Fringe Festival spotlights indie performers
This weekend’s Milwaukee Fringe Festival offers the once-a-year chance to see independent local performing artists at the Marcus Center.
That includes a surprising newer group in local music, Aperi Animam, a dozen twentysomethings who sing choral music from the medieval, Renaissance and early Baroque periods. The group’s name is Latin for “open your soul,” said artistic director and tenor Daniel Koplitz.
Made up largely of singers with a past or present connection to UWM, though not an official university group, Aperi Animam will sing at 2:15 p.m. Saturday at Marcus Center Todd Wehr Theater. The choral group will draw on music from its recent “Treasures” concert, highlighting composers of the Tudor and early Jacobean eras in England, including William Byrd.

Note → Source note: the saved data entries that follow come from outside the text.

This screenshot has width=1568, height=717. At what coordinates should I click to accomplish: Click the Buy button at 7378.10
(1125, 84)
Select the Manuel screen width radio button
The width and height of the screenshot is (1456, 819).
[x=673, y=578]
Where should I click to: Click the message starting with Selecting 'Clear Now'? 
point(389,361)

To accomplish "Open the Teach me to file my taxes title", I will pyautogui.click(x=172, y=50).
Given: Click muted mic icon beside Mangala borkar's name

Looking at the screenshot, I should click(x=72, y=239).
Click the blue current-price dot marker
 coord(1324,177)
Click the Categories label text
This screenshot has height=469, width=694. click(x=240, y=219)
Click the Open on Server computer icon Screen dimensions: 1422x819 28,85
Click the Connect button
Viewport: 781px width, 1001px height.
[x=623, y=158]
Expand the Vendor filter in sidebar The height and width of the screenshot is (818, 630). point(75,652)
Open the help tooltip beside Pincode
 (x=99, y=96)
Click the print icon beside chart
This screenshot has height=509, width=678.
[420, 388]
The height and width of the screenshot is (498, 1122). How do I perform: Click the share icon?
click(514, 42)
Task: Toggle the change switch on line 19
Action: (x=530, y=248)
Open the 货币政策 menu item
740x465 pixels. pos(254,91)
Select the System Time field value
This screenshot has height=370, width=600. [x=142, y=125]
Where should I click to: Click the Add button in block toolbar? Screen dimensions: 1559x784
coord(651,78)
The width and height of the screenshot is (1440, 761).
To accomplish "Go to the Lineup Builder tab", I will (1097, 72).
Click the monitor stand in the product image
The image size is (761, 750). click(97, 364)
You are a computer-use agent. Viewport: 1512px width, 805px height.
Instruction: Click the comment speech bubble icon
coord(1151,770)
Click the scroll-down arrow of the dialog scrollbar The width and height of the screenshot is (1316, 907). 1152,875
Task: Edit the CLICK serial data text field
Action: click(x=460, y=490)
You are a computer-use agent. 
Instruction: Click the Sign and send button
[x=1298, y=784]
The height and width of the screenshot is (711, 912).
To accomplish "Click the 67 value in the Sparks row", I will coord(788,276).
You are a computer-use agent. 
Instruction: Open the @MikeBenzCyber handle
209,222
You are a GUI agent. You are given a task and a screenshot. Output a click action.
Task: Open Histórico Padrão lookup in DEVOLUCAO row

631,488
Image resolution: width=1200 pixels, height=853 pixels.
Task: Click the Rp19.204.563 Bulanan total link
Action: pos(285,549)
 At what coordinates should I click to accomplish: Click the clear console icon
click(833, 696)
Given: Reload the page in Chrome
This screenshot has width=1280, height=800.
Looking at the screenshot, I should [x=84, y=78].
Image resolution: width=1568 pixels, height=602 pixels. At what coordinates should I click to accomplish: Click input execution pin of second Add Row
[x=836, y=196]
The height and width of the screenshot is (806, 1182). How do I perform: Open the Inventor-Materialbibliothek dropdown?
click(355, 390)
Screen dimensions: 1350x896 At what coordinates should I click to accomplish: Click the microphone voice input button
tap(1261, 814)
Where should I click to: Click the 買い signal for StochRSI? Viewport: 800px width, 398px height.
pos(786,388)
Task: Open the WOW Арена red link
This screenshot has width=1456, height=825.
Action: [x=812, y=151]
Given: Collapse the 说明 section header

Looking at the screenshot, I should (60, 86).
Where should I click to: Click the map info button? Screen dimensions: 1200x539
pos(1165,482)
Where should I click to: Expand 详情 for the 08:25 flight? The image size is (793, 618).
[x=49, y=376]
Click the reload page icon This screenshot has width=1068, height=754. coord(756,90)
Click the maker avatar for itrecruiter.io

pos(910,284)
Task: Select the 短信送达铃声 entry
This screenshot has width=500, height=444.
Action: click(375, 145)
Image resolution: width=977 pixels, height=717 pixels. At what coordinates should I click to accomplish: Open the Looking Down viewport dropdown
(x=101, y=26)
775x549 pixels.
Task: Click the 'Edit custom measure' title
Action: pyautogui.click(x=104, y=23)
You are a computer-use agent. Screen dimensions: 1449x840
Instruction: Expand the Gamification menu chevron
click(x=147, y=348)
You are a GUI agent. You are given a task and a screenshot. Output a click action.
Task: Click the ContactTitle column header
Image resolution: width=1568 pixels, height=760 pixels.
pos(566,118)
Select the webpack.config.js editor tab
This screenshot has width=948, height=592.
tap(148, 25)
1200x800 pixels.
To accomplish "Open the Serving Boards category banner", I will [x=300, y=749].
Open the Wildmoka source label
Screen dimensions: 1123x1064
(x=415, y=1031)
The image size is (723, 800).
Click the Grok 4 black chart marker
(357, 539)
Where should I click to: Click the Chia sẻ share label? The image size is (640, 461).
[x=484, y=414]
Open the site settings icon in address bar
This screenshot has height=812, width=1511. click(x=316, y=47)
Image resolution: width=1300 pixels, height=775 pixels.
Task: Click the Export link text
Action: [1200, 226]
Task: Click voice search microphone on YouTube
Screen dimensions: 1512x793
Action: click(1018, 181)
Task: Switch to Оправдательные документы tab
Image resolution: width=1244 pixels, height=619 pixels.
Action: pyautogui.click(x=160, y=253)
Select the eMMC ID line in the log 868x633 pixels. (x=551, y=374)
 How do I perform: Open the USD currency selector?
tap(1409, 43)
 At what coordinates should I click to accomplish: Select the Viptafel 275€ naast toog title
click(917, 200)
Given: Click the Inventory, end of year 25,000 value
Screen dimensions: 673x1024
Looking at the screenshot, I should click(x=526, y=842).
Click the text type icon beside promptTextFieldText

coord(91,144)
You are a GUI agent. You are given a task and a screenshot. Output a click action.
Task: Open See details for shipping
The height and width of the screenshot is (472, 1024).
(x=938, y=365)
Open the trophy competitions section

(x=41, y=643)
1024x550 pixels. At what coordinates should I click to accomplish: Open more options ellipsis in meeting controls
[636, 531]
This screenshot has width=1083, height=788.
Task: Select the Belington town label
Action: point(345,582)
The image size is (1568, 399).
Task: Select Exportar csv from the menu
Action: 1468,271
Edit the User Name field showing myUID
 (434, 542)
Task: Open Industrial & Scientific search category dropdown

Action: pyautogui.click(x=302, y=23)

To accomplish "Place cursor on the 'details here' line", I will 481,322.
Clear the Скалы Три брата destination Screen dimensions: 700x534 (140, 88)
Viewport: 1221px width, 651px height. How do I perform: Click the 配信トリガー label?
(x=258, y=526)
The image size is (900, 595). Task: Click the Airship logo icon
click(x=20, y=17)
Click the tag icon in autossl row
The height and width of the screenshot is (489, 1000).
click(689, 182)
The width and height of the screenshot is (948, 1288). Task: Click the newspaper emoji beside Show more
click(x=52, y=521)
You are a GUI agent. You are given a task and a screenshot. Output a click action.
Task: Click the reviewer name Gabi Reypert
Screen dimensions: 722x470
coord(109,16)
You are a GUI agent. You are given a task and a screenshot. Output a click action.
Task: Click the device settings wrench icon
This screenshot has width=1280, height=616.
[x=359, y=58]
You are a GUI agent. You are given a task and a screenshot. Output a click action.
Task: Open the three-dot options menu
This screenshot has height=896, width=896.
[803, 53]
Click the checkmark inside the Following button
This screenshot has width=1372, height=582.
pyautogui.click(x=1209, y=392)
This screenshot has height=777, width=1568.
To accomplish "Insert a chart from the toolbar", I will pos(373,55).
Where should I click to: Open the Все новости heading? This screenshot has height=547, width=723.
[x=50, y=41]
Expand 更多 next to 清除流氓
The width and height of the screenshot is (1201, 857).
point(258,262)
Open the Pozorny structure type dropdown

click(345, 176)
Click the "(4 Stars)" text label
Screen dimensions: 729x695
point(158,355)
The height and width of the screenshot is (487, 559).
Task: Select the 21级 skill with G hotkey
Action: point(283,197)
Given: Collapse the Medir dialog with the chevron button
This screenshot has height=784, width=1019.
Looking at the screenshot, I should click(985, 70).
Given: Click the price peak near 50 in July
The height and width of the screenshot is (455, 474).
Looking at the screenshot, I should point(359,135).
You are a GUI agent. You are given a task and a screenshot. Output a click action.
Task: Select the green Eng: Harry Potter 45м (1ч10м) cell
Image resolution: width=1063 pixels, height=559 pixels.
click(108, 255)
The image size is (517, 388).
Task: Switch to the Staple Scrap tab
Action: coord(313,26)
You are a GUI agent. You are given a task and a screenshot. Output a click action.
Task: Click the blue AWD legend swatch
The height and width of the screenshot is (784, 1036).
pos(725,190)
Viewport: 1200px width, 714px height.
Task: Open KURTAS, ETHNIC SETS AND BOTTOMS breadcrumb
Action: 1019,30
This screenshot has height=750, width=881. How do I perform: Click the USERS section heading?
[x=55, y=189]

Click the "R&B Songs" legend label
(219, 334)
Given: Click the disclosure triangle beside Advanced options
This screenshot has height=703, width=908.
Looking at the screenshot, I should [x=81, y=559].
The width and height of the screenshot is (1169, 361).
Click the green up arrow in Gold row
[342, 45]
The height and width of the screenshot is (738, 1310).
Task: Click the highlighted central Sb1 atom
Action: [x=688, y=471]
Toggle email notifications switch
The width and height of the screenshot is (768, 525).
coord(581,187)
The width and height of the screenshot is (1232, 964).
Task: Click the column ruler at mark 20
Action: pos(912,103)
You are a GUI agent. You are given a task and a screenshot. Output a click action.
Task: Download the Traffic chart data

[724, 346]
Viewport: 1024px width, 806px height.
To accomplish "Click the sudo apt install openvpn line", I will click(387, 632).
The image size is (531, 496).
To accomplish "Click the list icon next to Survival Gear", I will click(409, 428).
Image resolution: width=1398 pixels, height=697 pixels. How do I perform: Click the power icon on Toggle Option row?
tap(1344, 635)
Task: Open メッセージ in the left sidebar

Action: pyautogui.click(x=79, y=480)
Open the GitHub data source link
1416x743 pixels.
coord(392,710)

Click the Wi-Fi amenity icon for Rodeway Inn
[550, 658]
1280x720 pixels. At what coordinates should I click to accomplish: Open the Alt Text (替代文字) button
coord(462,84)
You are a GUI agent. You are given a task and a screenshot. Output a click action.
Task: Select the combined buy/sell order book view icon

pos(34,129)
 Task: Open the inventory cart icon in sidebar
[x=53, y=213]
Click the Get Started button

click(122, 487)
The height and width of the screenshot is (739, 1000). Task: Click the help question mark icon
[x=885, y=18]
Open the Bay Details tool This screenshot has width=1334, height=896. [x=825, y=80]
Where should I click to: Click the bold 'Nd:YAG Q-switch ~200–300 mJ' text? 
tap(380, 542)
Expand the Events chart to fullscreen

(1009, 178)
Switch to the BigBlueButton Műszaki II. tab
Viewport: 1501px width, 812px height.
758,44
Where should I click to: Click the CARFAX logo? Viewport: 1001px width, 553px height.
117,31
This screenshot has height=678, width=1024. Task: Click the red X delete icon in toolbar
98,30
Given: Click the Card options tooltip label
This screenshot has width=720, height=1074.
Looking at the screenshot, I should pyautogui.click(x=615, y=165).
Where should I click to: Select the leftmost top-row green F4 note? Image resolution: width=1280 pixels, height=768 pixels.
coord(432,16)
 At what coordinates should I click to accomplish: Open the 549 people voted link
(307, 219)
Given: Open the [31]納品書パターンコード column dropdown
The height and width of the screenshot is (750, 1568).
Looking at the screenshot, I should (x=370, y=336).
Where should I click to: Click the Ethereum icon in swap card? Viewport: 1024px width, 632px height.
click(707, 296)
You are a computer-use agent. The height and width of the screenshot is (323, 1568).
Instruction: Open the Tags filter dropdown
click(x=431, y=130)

Aperi Animam hopes “to provide a sanctuary for their audience that inspires reflection and meditation,” according to its mission statement. Koplitz and his Aperi Animam colleagues also aim to create an accessible experience for contemporary listeners. For example, the group has made several striking performance videos, and plans to make more.
Listeners intrigued by Saturday’s sample of Aperi Animam can look forward to the group’s next full concert, “Pro Defunctis: Music for the Dead,” Nov. 3 and 4 at the Jan Serr Studio in UWM’s Kenilworth Square East building, 2155 N. Prospect Ave.